Me viene con frecuencia a la memoria una pintada callejera de esas que a veces resultan ilustrativas. Se trataba de una frase breve y lapidaría, algo lacónica, escrita sobre un maltrecho muro de obra; eso sí, con buena caligrafía. El parágrafo rezaba: “malos tiempos para la lírica”. No sé, no lo recuerdo, qué pensé en aquel momento, la primera vez que lo leí, hace ya bastante tiempo, salvo que me dejó un cierto regusto de amargura. No en vano se trataba del lamento de alguien que, a pesar de tener la mala costumbre de pintar por las paredes, denotaba cierta desazón y sensibilidad ante una sociedad cada vez más materialista.
En realidad, pienso ahora que la queja del grafitero, estando justificada, no era del todo certera: no creo que la lírica haya tenido ni buenos ni malos tiempos; su verdadero  problema siempre ha sido abrirse camino entre la ignorancia y el hedonismo.
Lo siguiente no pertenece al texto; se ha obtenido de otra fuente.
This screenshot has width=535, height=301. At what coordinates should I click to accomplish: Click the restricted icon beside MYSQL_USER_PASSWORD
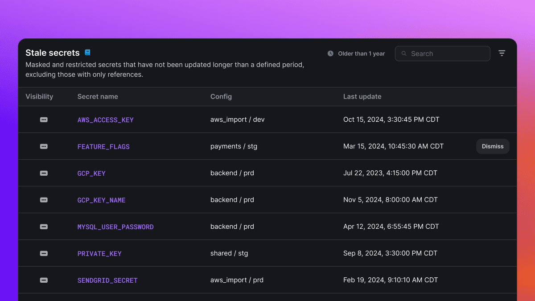point(43,227)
El legado de nuestros poetas así lo demuestra, desde el medievo hasta hoy, por encima de brutalidades y violencias, la poesía como la música han sido capaces de expresar y trasmitir los sentimientos más profundos del espíritu humano.
Como esos sentimientos son universales, aunque no todos somos capaces de expresarlos de la manera más excelsa, sí que tenemos la posibilidad de compartirlos. Es posible incluso que nuestros tiempos, sin ser los mejores para la lírica, si lo sean para disfrutarla. Hoy todo se digitaliza y algunos autores, como Lorca, Valle-Inclán o Muñoz Seca, han pasado a ser oficialmente de “dominio público”, o sea patrimonio de todos y de acceso gratuito a través de la página web de la Biblioteca Nacional.
Allí cualquiera puede leer “Aromas de Leyenda”, los poemas que don Ramón de Valle Inclán compuso sobre Armenteira, uno de esos lugares maravillosos de Galicia, a los que se suele acudir en busca de paz y de belleza. No hace mucho por allí anduvo el mismísimo Presidente del Gobierno, al parecer visitante habitual de esos parajes.
Supongo que a él no le pasaría lo que, según la leyenda, le ocurrió al fundador del viejo monasterio, allá por el siglo XII. Según la tradición, la paz del lugar y el canto de un mirlo sumieron al buen monje, que paseaba por los bosques, en un profundo letargo y, como dice Valle Inclán, “fueron como un instante, al pasar, las centurias”. Tan rápido pasó el tiempo que al despertar, sin que el monje lo supiera, habían trascurrido nada menos que trescientos años.
Las creencias populares, por muy infantiles que nos parezcan, suelen trasmitir sabiduría: los malos momentos se hacen eternos; mientras que los felices pasan deprisa. El mundo está loco y nos amarga la vida, dejemos un poco de espacio para la lírica.